### Task prompt
Rename "pixels" to "px" in the records, starting at the beginning and ending at the line that contains "Action: tap(212, 495)", and leave everything else unchanged.

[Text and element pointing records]
◇ ◇ ◇

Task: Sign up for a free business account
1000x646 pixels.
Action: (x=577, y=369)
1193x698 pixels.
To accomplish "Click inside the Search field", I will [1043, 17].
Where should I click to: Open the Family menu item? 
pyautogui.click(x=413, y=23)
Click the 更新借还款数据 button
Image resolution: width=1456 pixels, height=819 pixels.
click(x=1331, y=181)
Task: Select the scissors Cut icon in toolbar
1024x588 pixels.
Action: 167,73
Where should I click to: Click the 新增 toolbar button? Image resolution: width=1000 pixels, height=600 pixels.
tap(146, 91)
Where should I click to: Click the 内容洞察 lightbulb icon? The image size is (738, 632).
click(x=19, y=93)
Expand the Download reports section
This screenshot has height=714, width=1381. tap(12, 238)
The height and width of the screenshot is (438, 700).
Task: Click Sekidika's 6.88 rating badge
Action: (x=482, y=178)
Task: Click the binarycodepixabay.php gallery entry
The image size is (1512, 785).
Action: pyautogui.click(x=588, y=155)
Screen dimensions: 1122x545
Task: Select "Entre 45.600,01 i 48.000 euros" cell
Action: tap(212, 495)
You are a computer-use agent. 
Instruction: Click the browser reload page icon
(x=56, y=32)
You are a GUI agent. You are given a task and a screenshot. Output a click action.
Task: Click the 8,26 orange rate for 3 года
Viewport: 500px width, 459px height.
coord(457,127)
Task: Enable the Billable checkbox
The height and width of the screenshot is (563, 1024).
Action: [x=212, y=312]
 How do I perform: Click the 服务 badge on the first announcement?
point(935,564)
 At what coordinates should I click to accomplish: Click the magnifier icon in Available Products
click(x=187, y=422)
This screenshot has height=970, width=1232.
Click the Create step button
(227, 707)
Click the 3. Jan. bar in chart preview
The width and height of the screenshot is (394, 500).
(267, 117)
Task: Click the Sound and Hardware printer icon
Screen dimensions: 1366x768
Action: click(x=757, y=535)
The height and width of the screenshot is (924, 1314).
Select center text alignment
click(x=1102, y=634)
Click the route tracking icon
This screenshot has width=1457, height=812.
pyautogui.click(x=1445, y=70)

◇ ◇ ◇

### Exercise answer
Task: Sign up for a free business account
1000x646 px.
Action: (x=577, y=369)
1193x698 px.
To accomplish "Click inside the Search field", I will [1043, 17].
Where should I click to: Open the Family menu item? 
pyautogui.click(x=413, y=23)
Click the 更新借还款数据 button
Image resolution: width=1456 px, height=819 px.
click(x=1331, y=181)
Task: Select the scissors Cut icon in toolbar
1024x588 px.
Action: 167,73
Where should I click to: Click the 新增 toolbar button? Image resolution: width=1000 px, height=600 px.
tap(146, 91)
Where should I click to: Click the 内容洞察 lightbulb icon? The image size is (738, 632).
click(x=19, y=93)
Expand the Download reports section
This screenshot has height=714, width=1381. tap(12, 238)
The height and width of the screenshot is (438, 700).
Task: Click Sekidika's 6.88 rating badge
Action: (x=482, y=178)
Task: Click the binarycodepixabay.php gallery entry
The image size is (1512, 785).
Action: pyautogui.click(x=588, y=155)
Screen dimensions: 1122x545
Task: Select "Entre 45.600,01 i 48.000 euros" cell
Action: tap(212, 495)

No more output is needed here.